Ах, какая здесь духота! Ах, как тошнит от правых и левых! Ах, Муничка, кажется, одни мы с тобой любим “мать-Россию”.
И дальше: “Я тебе одно скажу: если бы не, если бы не, если бы не и если бы не, – я бы пошел добровольцем. Смешно? Нет. По крайней мере, вернувшись (тоже, если не), – с правом плюнул бы в рожу ах скольким здешним дядям!”[336]
Разумеется, слова о “добровольчестве” – пустая бравада. Ходасевич не был готов к этому шагу – и к тому же речь, конечно же, не могла идти о строевой службе. Теоретически он мог бы, как это сделал в августе 1916 года тоже не особенно здоровый, перенесший туберкулез Чулков, уехать на фронт санитаром. Однако даже попыток такого рода Ходасевич не предпринимал. Были, видимо, и другие “если бы не”.

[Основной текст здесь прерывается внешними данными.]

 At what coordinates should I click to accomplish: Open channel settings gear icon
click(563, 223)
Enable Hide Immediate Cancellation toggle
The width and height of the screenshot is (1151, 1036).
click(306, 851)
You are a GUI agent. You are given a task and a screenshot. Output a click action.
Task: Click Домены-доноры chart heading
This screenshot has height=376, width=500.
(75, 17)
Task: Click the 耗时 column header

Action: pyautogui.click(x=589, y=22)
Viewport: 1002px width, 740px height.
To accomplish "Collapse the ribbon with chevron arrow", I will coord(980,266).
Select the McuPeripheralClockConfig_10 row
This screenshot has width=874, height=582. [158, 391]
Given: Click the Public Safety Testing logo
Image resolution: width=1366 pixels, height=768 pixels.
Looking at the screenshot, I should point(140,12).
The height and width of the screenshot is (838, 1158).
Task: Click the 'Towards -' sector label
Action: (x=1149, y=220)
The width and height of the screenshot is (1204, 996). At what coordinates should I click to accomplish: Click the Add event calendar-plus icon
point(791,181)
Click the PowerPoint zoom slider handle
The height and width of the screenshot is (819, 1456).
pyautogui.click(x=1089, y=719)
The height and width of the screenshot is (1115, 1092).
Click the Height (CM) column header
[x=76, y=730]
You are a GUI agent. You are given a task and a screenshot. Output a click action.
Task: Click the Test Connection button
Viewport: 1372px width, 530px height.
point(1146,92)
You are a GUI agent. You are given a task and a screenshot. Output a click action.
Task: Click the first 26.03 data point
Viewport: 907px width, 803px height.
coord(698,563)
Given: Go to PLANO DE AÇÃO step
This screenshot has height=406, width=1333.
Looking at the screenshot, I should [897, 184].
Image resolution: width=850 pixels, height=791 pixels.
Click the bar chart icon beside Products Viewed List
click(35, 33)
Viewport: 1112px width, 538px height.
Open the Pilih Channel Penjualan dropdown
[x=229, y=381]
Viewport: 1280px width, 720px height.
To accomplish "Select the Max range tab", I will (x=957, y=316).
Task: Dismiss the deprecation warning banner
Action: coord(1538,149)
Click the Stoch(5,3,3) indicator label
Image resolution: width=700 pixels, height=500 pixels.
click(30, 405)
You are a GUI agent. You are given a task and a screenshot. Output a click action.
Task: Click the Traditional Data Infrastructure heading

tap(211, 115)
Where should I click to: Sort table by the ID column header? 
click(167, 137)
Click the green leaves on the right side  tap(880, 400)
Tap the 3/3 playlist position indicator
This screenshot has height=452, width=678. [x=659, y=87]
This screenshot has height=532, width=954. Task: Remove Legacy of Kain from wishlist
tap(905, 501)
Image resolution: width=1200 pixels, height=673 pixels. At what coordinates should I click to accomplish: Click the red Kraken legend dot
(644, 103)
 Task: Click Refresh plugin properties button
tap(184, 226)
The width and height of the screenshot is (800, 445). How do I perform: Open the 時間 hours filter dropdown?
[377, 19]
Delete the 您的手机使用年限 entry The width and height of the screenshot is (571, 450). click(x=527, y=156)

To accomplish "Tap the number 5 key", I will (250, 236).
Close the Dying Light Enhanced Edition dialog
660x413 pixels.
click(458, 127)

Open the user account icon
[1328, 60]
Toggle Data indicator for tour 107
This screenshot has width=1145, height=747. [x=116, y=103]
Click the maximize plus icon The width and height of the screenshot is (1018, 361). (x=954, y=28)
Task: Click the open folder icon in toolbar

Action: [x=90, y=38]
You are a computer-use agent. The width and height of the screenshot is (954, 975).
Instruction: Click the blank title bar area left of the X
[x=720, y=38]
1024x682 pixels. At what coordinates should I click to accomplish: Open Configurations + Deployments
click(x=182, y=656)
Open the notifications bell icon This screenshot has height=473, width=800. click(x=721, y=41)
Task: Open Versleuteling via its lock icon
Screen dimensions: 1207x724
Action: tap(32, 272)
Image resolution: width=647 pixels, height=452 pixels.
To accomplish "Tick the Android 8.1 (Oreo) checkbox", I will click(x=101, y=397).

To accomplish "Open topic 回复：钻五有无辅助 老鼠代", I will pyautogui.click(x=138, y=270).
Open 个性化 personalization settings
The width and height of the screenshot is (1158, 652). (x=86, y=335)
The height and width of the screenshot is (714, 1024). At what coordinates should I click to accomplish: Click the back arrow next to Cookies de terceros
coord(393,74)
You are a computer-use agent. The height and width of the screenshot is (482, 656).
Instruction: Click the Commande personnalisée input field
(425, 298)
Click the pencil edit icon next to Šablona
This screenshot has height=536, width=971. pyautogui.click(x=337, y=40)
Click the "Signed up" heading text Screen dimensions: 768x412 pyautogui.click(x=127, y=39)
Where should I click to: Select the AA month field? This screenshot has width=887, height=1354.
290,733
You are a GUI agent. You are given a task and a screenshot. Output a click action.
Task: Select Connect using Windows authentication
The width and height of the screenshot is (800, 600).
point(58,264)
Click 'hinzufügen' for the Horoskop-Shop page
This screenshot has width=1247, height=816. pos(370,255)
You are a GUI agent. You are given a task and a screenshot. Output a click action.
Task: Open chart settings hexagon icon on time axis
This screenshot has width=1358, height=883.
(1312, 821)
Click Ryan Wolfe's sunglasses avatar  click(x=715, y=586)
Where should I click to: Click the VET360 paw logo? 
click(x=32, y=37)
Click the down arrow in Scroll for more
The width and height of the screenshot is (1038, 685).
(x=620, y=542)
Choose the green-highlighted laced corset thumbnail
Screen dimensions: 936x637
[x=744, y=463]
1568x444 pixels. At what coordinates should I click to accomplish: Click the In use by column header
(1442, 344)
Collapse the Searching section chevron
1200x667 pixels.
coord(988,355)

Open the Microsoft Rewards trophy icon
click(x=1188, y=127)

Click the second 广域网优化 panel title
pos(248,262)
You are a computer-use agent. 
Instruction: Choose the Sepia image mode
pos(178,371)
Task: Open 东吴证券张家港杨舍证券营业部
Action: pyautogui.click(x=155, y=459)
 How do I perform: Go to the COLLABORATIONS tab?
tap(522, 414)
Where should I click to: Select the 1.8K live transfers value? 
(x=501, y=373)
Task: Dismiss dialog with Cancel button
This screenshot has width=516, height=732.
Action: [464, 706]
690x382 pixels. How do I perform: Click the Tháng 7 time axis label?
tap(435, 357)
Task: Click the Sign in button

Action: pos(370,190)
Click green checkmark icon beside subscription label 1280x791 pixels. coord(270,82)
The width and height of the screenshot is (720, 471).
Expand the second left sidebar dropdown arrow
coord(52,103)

Июнь-июль 1915 года он проводит в Раухале, в Финляндии, на даче у Михаила Фелициановича, вместе с Гарриком. Именно в это время Валентина Ходасевич пишет знаменитый портрет своего молодого дяди – тот, что ныне находится в доме-музее Брюсова. В Раухале Ходасевич написал (точнее, надиктовал, позируя Валентине) рассказ “Заговорщики”. Действие его происходит в некой латиноамериканской стране. Сюжет (история тайного общества заговорщиков, преданного его изощренно-коварным вождем, разоблачение предателя, суд над ним, его бегство) в деталях очень напоминает историю, несколькими годами раньше потрясшую Россию, а именно дело Евно Азефа. В то же время внимание комментаторов закономерно привлек тот факт, что главному злодею присущи некоторые (памфлетно заостренные) черты Брюсова[337]. В самом деле, Джулио – сын лавочника; он окружен всеобщим обожанием – как “верховный маг” в 1900-е годы; его страсть – “председательствовать, давать слово, закрывать заседания”; он убивает свою любовницу. Есть даже прямые текстуальные совпадения между “Заговорщиками” и очерком о Брюсове в “Некрополе”.